WHAT TO PRODUCE:
Please reproduce the entries below exactly, omitting any images they contain.

MATERIAL FOR THIS EXERCISE Block Start

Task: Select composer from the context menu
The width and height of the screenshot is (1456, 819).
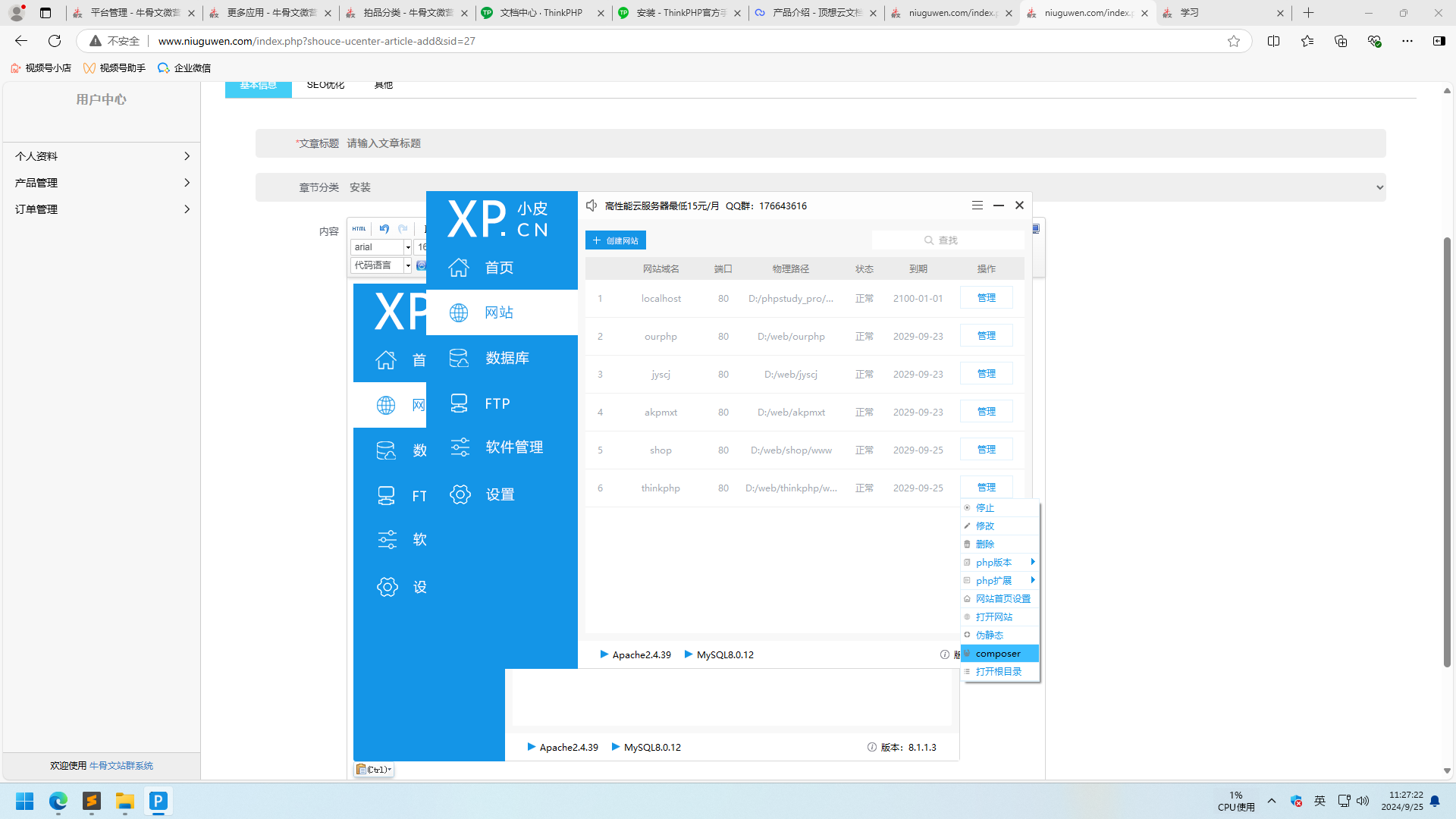Action: (x=998, y=654)
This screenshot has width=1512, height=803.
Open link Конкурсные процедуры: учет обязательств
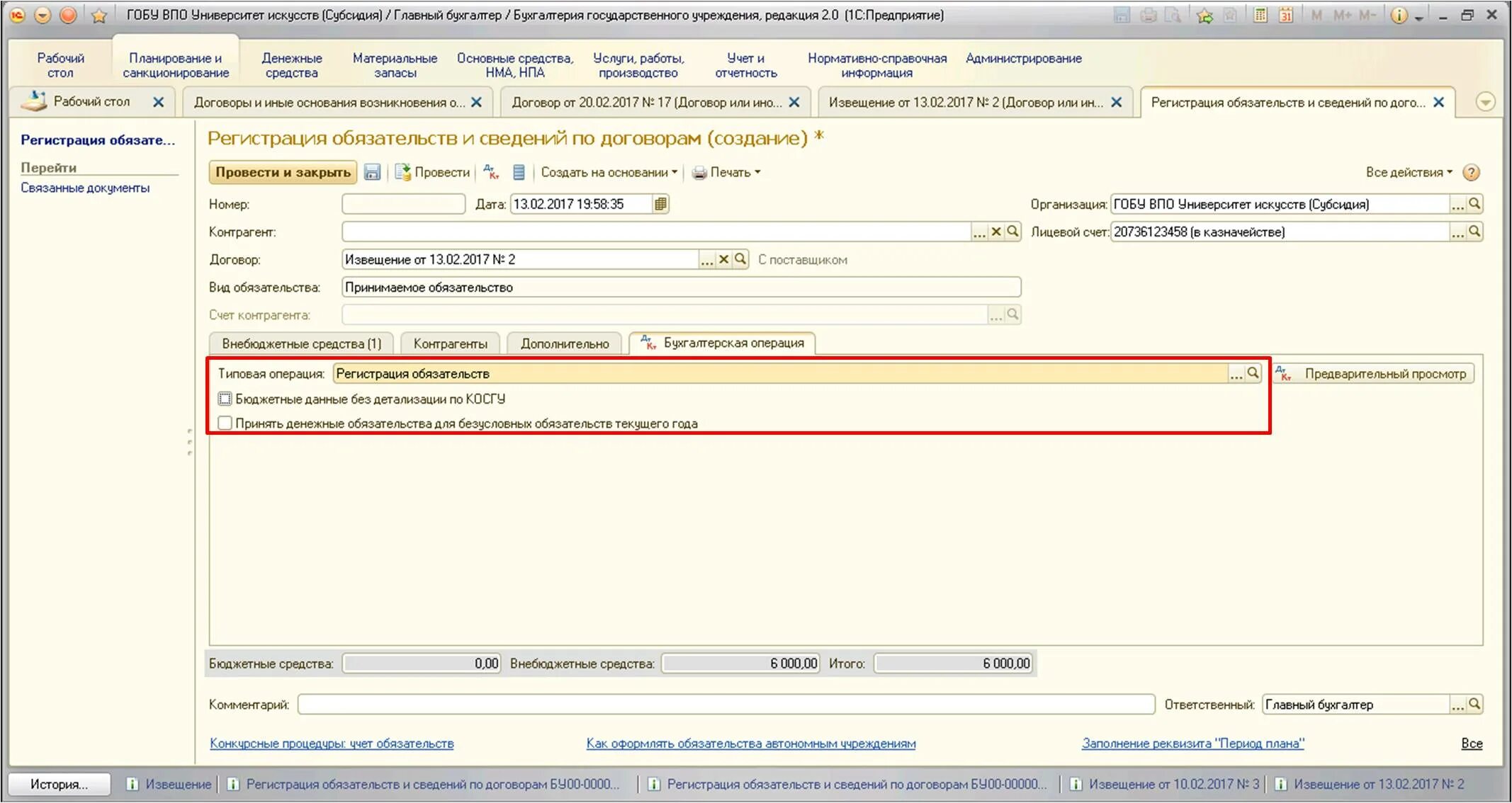click(332, 744)
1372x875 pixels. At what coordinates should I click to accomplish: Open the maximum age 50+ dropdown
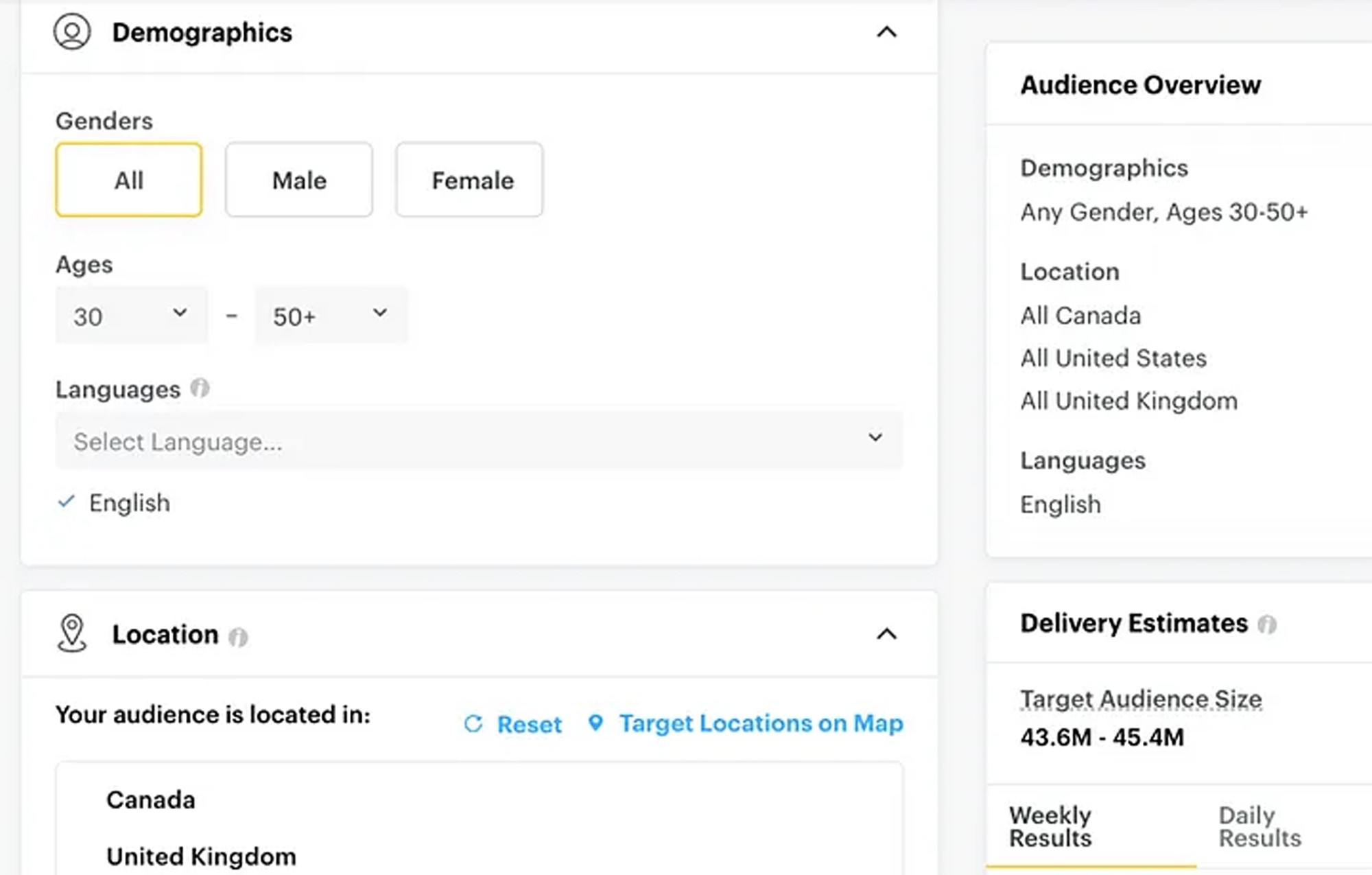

MATERIAL FOR THIS EXERCISE Block End

EXERCISE RESPONSE:
Task: Select composer from the context menu
The width and height of the screenshot is (1456, 819).
Action: (x=998, y=654)
This screenshot has width=1512, height=803.
Open link Конкурсные процедуры: учет обязательств
click(332, 744)
1372x875 pixels. At what coordinates should I click to accomplish: Open the maximum age 50+ dropdown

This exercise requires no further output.